Stock Redemption Buy Sell Agreement

In an entity purchase buy sell agreements, also known as a stock redemption for corporations, the business itself will enter into an agreement with each owner to purchase a deceased owner’s business interest. To accomplish this, the business purchases a life insurance policy on each owner’s life in an amount that equals the value of his or her respective ownership interest in the business. The entity then agrees to purchase (or redeem) all of the interest of a deceased owner and the owners agree to sell their interests to the entity.

Shareholder Consequences

No Basis Increase. An entity purchase buy-sell arrangement with a C corporation does not increase the basis of the remaining shareholders’ stock. However, life insurance proceeds received by an S corporation will increase the basis of its shareholders’ stock.2

Possible Ordinary Income Treatment. Ordinarily, amounts received in a stock redemption are treated as a dividend to the shareholder that is having his or her stock redeemed. If treated as a dividend, the entire redemption amount (not just the gain) is taxed as ordinary income. However, if certain requirements are met, the redemption can be taxed as a sale. Taxation as a sale is usually beneficial because only the gain (i.e., the redemption price reduced by basis) is subject to tax at capital gain rates. When a redemption occurs at death, there is generally no gain to report because the deceased shareholder’s estate received a basis step-up.
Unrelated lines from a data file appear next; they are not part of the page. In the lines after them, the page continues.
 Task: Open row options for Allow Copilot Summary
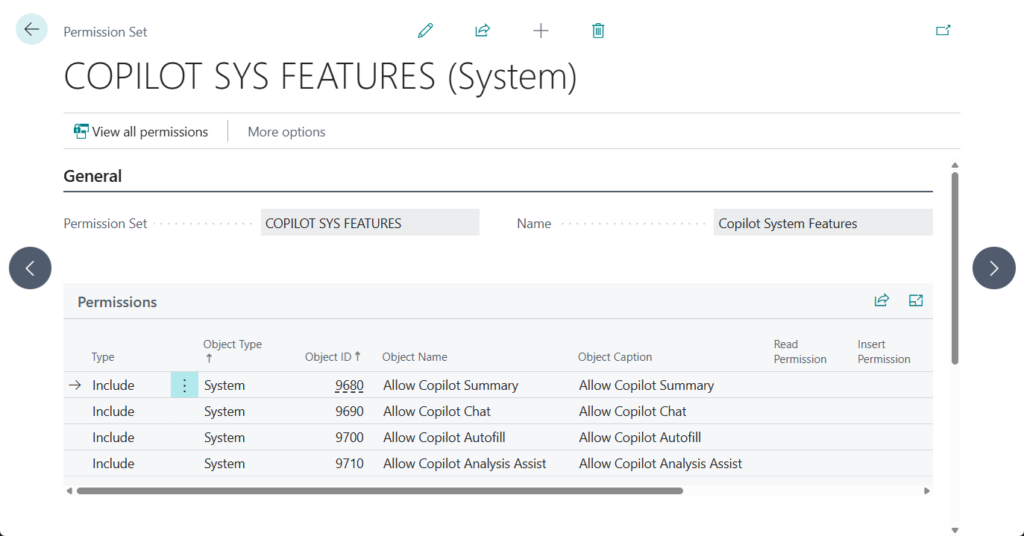[x=184, y=386]
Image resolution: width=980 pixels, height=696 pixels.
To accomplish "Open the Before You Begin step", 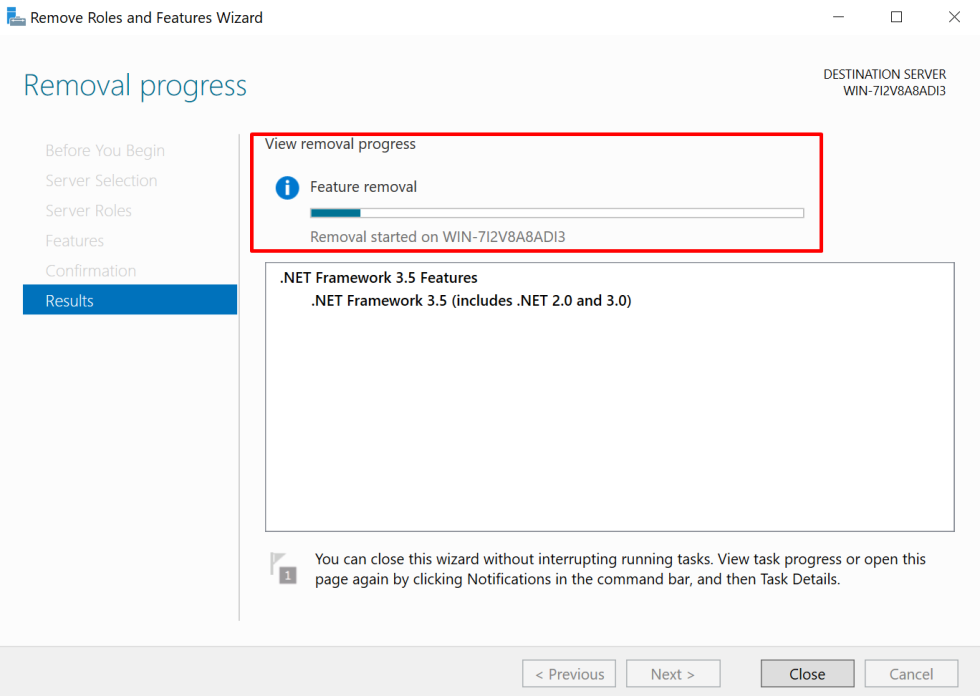I will pyautogui.click(x=104, y=150).
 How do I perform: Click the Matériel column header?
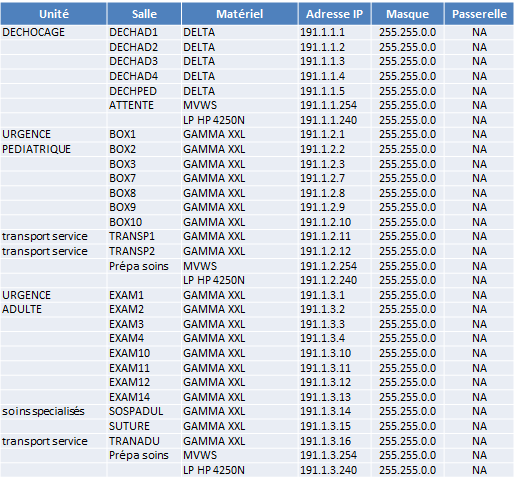239,14
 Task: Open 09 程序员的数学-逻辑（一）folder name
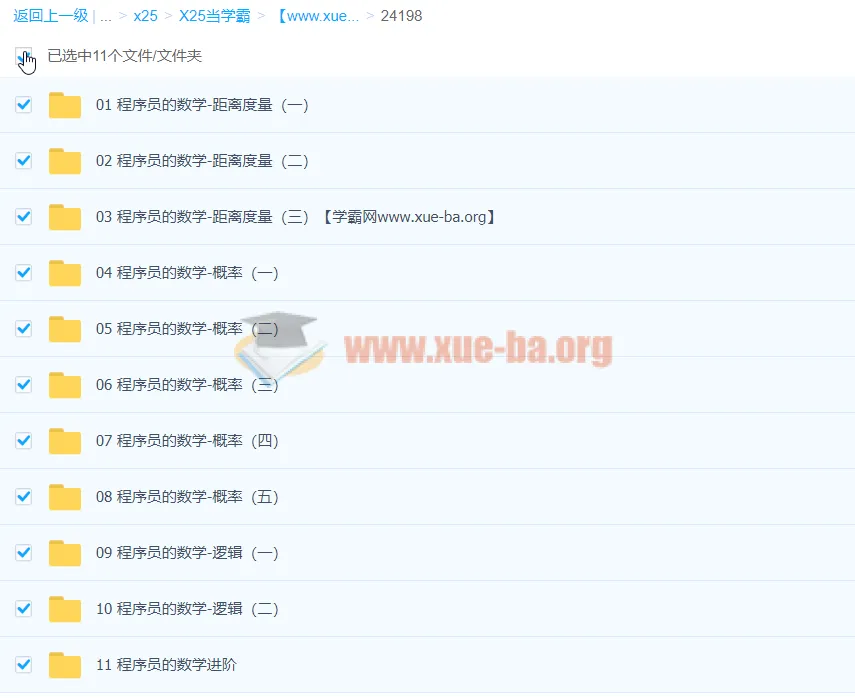tap(187, 553)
Risk of Corporate Creditors. Life insurance purchased by a corporation to fund a buy-sell arrangement will be subject to claims of the corporation’s creditors. Moreover, state law may prohibit a redemption if the corporation is insolvent or lacks adequate capital.

Corporate Consequences

Life Insurance Premiums are Non-Deductible. Life insurance is a common means of funding a buy-sell arrangement. Life insurance premiums paid by a corporation are not deductible.

Alternative Minimum Tax (AMT). Life insurance proceeds are ordinarily received income tax free. However, in some instances, life insurance proceeds received by a C corporation can cause an alternative minimum tax liability. The possible application of the AMT is often cited as a primary reason not to use a entity purchase buy-sell arrangement. In reality, the AMT will not be applicable in many instances or may be nominal in amount. Therefore, the possible application of the AMT should be considered on a case-by-case basis.

Increased Value of Corporation. Any assets held by an entity to fund a buy-sell arrangement increase the value of the entity. This increase in the entity’s value (including the amount of life insurance proceeds received upon an owner’s death) should be considered when determining the selling price under an entity purchase buy-sell arrangement.

Accumulated Earnings Tax. When earnings are accumulated to fund an entity purchase buy-sell arrangement (including the cash value of a life insurance policy), the corporation can become subject to the accumulated earnings tax. However, a reasonable accumulation of cash to fund a buy-sell arrangement may be considered an exception to the prohibition on excess accumulations.

How It Works

Establishing and Funding the Plan

Step 1

The Company establishes an entity purchase (stock redemption) agreement with Shareholder A & B. Each agree to sell their interest to the business at the death or other triggering event such as disability or retirement.

Step 2

The Company purchases a life insurance policy on each shareholder  equal to their share of the business. The company is the beneficiary of the policy.

The Company is the owner, beneficiary and premium payer for the insurance.

At Death

Step 3

Assuming Shareholder A dies, the insurer pays income tax-free proceeds to Company. Proceeds from an insurance policy are generally income tax free. The death benefits may be subject to state income taxes and corporate Alternative Minimum Tax (AMT).

Step 4

The Company pays the proceeds to Shareholder A’s estate in exchange for the estate’s interest in the business.


Result

The Company continues with the surviving owner in control of the business. The estate of the deceased has cash from the sale of the business interest.

Next Steps

Designing a business continuation plan is a crucial step to ensure your business remains intact at your retirement, death or other triggering event. Whether you leave your business by choice or by chance, you’ll leave your business on track and help provide for your family’s future. With an entity purchase (stock redemption) arrangement, you can help protect yourself, your business, co-owners and your family.